Presidium Balai Syura Aceh, Khairani Arifin dalam orasinya di panggung utama car free day Banda Aceh, mengatakan angka perkawinan usia anak sangat tinggi di Aceh, data yang ada di BKKN Aceh mencatat, di tiga kabupaten di Aceh, 25% dari 100 perkawinan adalah perkawinan usia anak. Anak-anak dinikahkan di usia muda dimana mereka belum siap secara psikologis, sosial dan fisik untuk menjadi ibu. “Pernikahan usia anak sangat rentan terhadap KDRT. Dan banyak kekerasan terhadap perempuan dan anak terjadi dilatarbelakangi pernikahan usia anak.” Untuk itu, Khairani melanjutkan, penting adanya mengkampanye menolak pernikahan usia anak.
Sejalan dengan hal tersebut, Ketua P2TP2A Aceh Amrina Habibi mengatakan dalam tiga tahun terakhir ada 5882 kasus kekerasan terhadap perempuan dan anak yang tercatat. Dari data tersebut, sekitar 1133 korbannya adalah anak, dimana kejadian perkaranya di rumah atau di lingkungan terdekat anak, dan dilakukan oleh orang sekitarnya. “Siapa yang bertanggung jawab? Kita semua! Pemerintah sudah memiliki perangkat perlindungan perempuan. Kita memiliki qanun Perlindungan Dan Pemberdayaan Perempuan dan Peraturan Gubernur Tentang Penyelenggaraan Tatacara Penanganan Kekerasan Perempuan Dan Anak. Tapi peraturan itu saja tidak cukup, kalau kita tidak bersuara untuk menghentikan kekerasan ini. Kita semua harus bergerak tidak boleh membiarkan ini terjadi,” tegas Amrina.
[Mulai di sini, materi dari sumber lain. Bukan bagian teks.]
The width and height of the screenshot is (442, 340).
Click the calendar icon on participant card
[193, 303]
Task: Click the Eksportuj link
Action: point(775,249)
Berbicara mengenai keterlibatan dan kepedulian masyarakat terhadap upaya penghapusan kekerasan terhadap perempuan, founder Millennial Empowerment, Bayu Satria menekankan pentingnya keterlibatan laki-laki dalam kampanye anti kekerasan terhadap perempuan.
“Kenapa laki-laki harus membela perempuan. Karena kita hidup bersama perempuan. Ketika kita bicara perempuan, Kita tidak bicara orang lain. Kita bicara tentang ibu kita, saudara kita. Jadi ini haruslah menjadi masalah kita (laki-laki) juga.” Jelas bayu.
Melanjutkan tentang pentingnya memaksimalkan upaya perlindungan terhadap perempuan dan anak, Amrina mengharapkan, Banda Aceh sebagai pusat kota Aceh menjadi ikon untuk kabupaten/kota lainnya. “Apa yang harus walikota lakukan adalah memastikan efektifitas layanan dan penuhi hak-hak korban secara cepat secara gratis.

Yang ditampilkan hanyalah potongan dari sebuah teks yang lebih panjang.